In Canada, some banks are teaming up with factoring companies for their online platforms and automated processes, targeting SMEs to tap indirectly into this market. In fact, only a few of the major banks offer factoring solutions. Yet, they’re usually only interested in clients with over $8m in revenues, with maximum A/R payment terms of 90 days. Knowing that, per Statistics Canada, 98% of all businesses are SMEs, and that they represent 70% of the total private labour force, these alliances will provide a strong advantage over other competitors in the industry. The use of algorithms, software and technology to analyse data will enable them to approve loans faster than ever before, and to be more effective in doing so by reducing the risk of clerical errors.
What’s next for the company in 2017?
While most financial companies and banks are catching up with the digitisation of their processes, other companies and tech leaders are already working on the next big step in digitisation. In fact, IBM is pushing and helping industries get into blockchain technology, which consists of a distributed ledger system destined to record and manage sophisticated financial agreements between firms, hence allow every player in the process to see the same agreed set of legal documents.
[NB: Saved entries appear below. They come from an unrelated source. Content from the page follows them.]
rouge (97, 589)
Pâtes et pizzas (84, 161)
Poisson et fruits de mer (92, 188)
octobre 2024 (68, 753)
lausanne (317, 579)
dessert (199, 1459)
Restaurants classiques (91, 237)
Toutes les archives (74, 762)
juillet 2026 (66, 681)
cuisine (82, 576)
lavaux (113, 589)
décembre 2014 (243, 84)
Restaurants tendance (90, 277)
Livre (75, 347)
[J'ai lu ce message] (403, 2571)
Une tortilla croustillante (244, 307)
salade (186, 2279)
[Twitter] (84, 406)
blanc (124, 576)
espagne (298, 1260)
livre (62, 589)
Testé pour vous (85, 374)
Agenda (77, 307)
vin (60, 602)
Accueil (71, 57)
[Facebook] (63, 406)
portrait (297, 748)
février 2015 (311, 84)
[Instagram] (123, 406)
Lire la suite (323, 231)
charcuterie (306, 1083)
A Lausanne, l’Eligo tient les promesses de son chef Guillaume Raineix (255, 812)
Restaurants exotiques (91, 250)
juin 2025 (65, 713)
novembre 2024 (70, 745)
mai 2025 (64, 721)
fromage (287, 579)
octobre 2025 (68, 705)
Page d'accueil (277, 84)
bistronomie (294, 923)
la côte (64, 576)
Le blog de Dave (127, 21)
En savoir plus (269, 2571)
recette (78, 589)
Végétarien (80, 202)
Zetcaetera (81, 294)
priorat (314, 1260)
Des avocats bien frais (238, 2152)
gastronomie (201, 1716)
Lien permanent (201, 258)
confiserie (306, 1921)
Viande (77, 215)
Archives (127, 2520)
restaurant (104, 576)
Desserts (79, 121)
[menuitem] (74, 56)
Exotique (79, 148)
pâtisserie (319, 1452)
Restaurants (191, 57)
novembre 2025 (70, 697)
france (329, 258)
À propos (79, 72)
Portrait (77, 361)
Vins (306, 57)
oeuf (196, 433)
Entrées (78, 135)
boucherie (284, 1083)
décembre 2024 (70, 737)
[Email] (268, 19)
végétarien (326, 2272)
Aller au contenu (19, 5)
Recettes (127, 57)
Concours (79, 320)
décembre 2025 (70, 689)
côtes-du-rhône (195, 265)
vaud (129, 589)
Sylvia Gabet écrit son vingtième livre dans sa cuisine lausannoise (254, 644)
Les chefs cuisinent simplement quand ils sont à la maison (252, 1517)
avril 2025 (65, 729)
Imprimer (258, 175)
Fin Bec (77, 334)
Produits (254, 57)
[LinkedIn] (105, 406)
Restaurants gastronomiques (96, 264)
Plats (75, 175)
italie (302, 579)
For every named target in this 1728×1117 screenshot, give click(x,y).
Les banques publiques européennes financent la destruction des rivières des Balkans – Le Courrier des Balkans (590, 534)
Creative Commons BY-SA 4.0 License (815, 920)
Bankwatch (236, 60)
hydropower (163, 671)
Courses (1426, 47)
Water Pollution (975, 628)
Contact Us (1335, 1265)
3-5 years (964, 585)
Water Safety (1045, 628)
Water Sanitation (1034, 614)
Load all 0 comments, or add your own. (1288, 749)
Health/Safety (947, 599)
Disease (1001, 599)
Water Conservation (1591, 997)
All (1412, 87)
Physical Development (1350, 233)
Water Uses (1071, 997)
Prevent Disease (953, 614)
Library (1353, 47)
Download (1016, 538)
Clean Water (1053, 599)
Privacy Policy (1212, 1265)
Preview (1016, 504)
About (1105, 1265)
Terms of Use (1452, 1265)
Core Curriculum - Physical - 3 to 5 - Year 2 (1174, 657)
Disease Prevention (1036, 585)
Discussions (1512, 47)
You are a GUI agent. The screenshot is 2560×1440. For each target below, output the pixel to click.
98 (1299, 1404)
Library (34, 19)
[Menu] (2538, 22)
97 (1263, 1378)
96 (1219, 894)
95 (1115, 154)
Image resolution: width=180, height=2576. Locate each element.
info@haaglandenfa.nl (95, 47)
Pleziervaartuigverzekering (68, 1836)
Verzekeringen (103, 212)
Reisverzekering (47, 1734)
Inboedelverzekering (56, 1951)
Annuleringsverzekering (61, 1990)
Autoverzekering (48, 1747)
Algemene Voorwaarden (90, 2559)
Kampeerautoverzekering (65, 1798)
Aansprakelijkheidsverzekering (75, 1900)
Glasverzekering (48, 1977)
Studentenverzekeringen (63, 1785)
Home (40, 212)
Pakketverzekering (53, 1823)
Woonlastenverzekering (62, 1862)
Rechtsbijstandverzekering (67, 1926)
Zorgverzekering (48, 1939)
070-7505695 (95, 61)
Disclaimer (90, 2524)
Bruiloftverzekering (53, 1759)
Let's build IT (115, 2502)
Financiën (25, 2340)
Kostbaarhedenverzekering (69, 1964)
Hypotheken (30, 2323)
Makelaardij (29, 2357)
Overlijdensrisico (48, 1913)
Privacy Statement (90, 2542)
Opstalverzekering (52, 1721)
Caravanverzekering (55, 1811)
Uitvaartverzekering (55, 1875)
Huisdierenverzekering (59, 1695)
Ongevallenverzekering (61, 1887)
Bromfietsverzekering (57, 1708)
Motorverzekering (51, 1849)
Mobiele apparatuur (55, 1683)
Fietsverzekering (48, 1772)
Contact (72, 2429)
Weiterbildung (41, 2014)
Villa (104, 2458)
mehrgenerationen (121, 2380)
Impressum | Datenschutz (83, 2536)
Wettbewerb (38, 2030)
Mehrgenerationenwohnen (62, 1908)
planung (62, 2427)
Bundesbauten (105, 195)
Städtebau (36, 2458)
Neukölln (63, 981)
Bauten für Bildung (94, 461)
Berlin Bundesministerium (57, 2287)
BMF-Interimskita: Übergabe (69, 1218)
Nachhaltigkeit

As an example, IBM Global Finance division has developed a blockchain application called the “shadowchain”. While IBM is not, for now, redoing its global financing and lending systems on a blockchain, the shadowchain is used to enhance the business process with new features that it currently does not. However, for these new technologies to be democratised, a broader legal context is also required, and the involvement of public institutions and policy makers is necessary.
The future will tell us how technology and data can be used, combined and leveraged to create value in all forms and processes. More importantly, understanding how technology, data and artificial intelligence can be integrated altogether will define the future of digitisation.